Exercises:
1 > According to the page on 1842 in New Zealand, who was elected Mayor of Wellington on 3 October?
2 > Quote the page on 1842 in New Zealand from "- Decades:: 1820s;" to "in 1 year).".
3 > Continue the page on 1842 in New Zealand from its last line onward.

Text block:
----
- Decades:: 1820s; 1830s; 1840s; 1850s; 1860s;
- See also:: History of New Zealand; List of years in New Zealand; Timeline of New Zealand history;

= 1842 in New Zealand =

The following lists events that happened during 1842 in New Zealand.

==Population==
The estimated population of New Zealand at the end of 1842 is 76,900 Māori and 10,992 non-Māori (a 120% increase in 1 year).

==Incumbents==

===Regal and viceregal===
- Head of State – Queen Victoria
- Governor – Captain William Hobson dies on 10 September. His replacement Captain Robert Fitzroy does not arrive until 26 December 1843.

===Government and law===
- Chief Justice – William Martin

===Main centre leaders===
- Mayor of Wellington – George Hunter is elected Mayor on 3 October, the first Mayor in New Zealand. (see also 1843)
----
Source excerpt:
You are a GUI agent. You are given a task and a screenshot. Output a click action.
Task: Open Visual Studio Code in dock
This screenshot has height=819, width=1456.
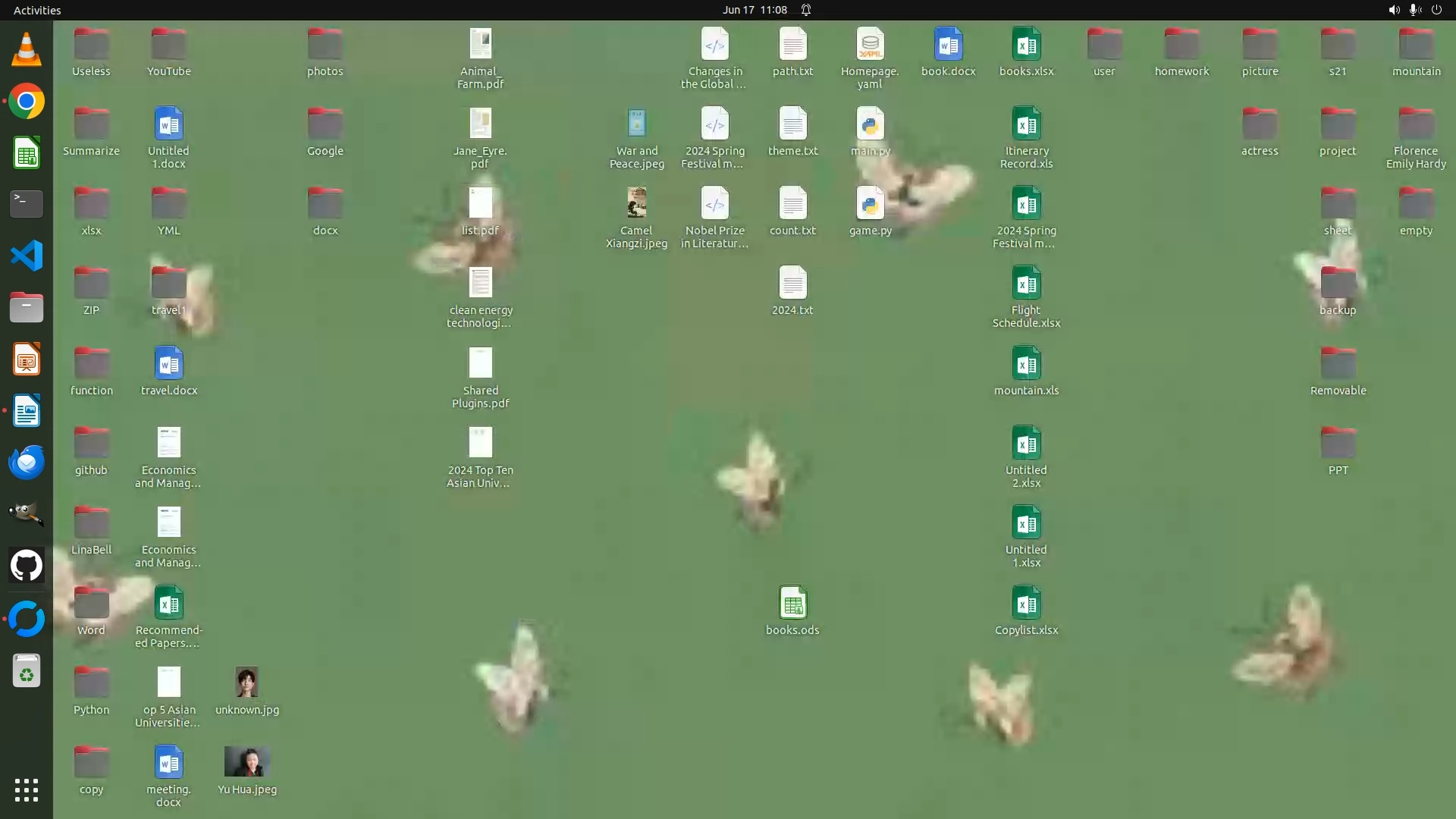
----
Exercise answers:
1 > George Hunter

2 >
- Decades:: 1820s; 1830s; 1840s; 1850s; 1860s;
- See also:: History of New Zealand; List of years in New Zealand; Timeline of New Zealand history;

= 1842 in New Zealand =

The following lists events that happened during 1842 in New Zealand.

==Population==
The estimated population of New Zealand at the end of 1842 is 76,900 Māori and 10,992 non-Māori (a 120% increase in 1 year).

3 >
== Events ==
- 1 January: The Government begins publication of a monthly magazine in Māori, Te Karere o Nui Tireni (The Messenger of New Zealand). It publishes until 1846, and is revived as The Maori Messenger and Te Manuhiri Tuarangi between 1849 and 1863.
- 1 February: The first settlers arrive in Nelson aboard the Fifeshire.
- 24 February: The Bay of Islands Observer begins publishing. The newspaper publishes its last issue on 27 October 1842.
- 12 March: The Nelson Examiner and New Zealand Chronicle is first published. It continues until 1874.
- 6 April: The New Zealand Herald and Auckland Gazette, which was founded in 1841, ceases publication.
- April: The Auckland Standard begins publication. It folds on 28 August, after four months.
- May : Wellington becomes a Borough.
- 2 August: The New Zealand Colonist and Port Nicholson Advertiser begins publishing. It lasts for one year.
- 29 August: The Auckland Times begins publication. It runs until 1846.

=== Undated ===
- Copper is discovered on Kawau Island and a mine established.

==Sport==

===Cricket===
The first recorded game in Wellington is played in December.

===Horse racing===
- 20 October – Races are held on the beach at Petone.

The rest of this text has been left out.